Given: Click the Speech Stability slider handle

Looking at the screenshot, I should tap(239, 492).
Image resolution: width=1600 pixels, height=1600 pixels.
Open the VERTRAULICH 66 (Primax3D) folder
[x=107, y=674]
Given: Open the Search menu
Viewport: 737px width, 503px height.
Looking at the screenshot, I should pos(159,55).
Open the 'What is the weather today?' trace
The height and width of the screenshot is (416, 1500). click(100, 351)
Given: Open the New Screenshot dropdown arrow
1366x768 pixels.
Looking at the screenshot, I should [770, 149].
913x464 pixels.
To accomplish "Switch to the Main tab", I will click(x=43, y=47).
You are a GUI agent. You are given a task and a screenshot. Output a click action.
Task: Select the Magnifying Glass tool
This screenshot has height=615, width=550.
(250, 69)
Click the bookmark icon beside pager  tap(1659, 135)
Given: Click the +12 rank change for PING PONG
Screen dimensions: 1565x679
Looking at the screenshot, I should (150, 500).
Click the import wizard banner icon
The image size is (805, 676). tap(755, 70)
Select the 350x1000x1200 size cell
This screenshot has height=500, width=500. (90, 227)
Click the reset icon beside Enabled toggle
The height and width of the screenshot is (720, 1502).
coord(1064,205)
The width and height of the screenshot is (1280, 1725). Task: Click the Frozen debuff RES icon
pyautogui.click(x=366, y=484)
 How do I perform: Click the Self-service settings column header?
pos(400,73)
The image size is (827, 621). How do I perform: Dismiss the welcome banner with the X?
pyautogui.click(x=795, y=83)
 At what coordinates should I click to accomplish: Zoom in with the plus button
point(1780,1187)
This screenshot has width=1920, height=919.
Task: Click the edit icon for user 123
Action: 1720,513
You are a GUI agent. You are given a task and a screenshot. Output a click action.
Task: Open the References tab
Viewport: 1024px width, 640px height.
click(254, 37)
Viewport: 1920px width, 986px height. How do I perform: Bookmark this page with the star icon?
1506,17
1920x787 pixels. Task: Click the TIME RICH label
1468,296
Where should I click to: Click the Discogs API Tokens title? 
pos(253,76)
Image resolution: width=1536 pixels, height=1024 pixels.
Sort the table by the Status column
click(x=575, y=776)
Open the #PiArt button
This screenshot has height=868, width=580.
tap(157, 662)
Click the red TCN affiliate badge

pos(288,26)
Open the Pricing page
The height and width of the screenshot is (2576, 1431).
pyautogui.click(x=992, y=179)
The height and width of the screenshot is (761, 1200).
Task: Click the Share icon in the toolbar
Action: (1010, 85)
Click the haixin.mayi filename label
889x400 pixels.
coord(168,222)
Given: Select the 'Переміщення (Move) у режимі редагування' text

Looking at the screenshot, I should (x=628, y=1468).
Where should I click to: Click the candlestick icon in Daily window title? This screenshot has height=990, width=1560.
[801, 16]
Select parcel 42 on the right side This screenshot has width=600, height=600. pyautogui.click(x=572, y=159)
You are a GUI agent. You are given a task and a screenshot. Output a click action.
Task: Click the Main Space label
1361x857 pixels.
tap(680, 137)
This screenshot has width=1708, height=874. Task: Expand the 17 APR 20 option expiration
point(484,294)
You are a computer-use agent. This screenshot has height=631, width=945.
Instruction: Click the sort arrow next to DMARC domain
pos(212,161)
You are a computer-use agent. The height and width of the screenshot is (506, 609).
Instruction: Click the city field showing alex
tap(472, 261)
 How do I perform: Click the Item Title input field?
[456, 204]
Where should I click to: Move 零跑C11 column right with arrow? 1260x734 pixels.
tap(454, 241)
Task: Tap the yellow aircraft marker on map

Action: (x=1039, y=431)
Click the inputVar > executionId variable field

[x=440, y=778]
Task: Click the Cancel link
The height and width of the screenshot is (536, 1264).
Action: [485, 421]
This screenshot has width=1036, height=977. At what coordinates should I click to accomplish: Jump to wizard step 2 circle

### AIM OF THE EXERCISE
Reproduce all the items above, swapping every "Viewport" for "Window" and leaving everything else unchanged.

### ANSWER FOR THE TASK
Given: Click the Speech Stability slider handle

Looking at the screenshot, I should tap(239, 492).
Image resolution: width=1600 pixels, height=1600 pixels.
Open the VERTRAULICH 66 (Primax3D) folder
[x=107, y=674]
Given: Open the Search menu
Window: 737px width, 503px height.
Looking at the screenshot, I should pos(159,55).
Open the 'What is the weather today?' trace
The height and width of the screenshot is (416, 1500). click(100, 351)
Given: Open the New Screenshot dropdown arrow
1366x768 pixels.
Looking at the screenshot, I should [770, 149].
913x464 pixels.
To accomplish "Switch to the Main tab", I will click(x=43, y=47).
You are a GUI agent. You are given a task and a screenshot. Output a click action.
Task: Select the Magnifying Glass tool
This screenshot has height=615, width=550.
(250, 69)
Click the bookmark icon beside pager  tap(1659, 135)
Given: Click the +12 rank change for PING PONG
Screen dimensions: 1565x679
Looking at the screenshot, I should (150, 500).
Click the import wizard banner icon
The image size is (805, 676). tap(755, 70)
Select the 350x1000x1200 size cell
This screenshot has height=500, width=500. (90, 227)
Click the reset icon beside Enabled toggle
The height and width of the screenshot is (720, 1502).
coord(1064,205)
The width and height of the screenshot is (1280, 1725). Task: Click the Frozen debuff RES icon
pyautogui.click(x=366, y=484)
 How do I perform: Click the Self-service settings column header?
pos(400,73)
The image size is (827, 621). How do I perform: Dismiss the welcome banner with the X?
pyautogui.click(x=795, y=83)
 At what coordinates should I click to accomplish: Zoom in with the plus button
point(1780,1187)
This screenshot has width=1920, height=919.
Task: Click the edit icon for user 123
Action: 1720,513
You are a GUI agent. You are given a task and a screenshot. Output a click action.
Task: Open the References tab
Window: 1024px width, 640px height.
click(254, 37)
Window: 1920px width, 986px height. How do I perform: Bookmark this page with the star icon?
1506,17
1920x787 pixels. Task: Click the TIME RICH label
1468,296
Where should I click to: Click the Discogs API Tokens title? 
pos(253,76)
Image resolution: width=1536 pixels, height=1024 pixels.
Sort the table by the Status column
click(x=575, y=776)
Open the #PiArt button
This screenshot has height=868, width=580.
tap(157, 662)
Click the red TCN affiliate badge

pos(288,26)
Open the Pricing page
The height and width of the screenshot is (2576, 1431).
pyautogui.click(x=992, y=179)
The height and width of the screenshot is (761, 1200).
Task: Click the Share icon in the toolbar
Action: (1010, 85)
Click the haixin.mayi filename label
889x400 pixels.
coord(168,222)
Given: Select the 'Переміщення (Move) у режимі редагування' text

Looking at the screenshot, I should (x=628, y=1468).
Where should I click to: Click the candlestick icon in Daily window title? This screenshot has height=990, width=1560.
[801, 16]
Select parcel 42 on the right side This screenshot has width=600, height=600. pyautogui.click(x=572, y=159)
You are a GUI agent. You are given a task and a screenshot. Output a click action.
Task: Click the Main Space label
1361x857 pixels.
tap(680, 137)
This screenshot has width=1708, height=874. Task: Expand the 17 APR 20 option expiration
point(484,294)
You are a computer-use agent. This screenshot has height=631, width=945.
Instruction: Click the sort arrow next to DMARC domain
pos(212,161)
You are a computer-use agent. The height and width of the screenshot is (506, 609).
Instruction: Click the city field showing alex
tap(472, 261)
 How do I perform: Click the Item Title input field?
[456, 204]
Where should I click to: Move 零跑C11 column right with arrow? 1260x734 pixels.
tap(454, 241)
Task: Tap the yellow aircraft marker on map

Action: (x=1039, y=431)
Click the inputVar > executionId variable field

[x=440, y=778]
Task: Click the Cancel link
The height and width of the screenshot is (536, 1264).
Action: [485, 421]
This screenshot has width=1036, height=977. At what coordinates should I click to accomplish: Jump to wizard step 2 circle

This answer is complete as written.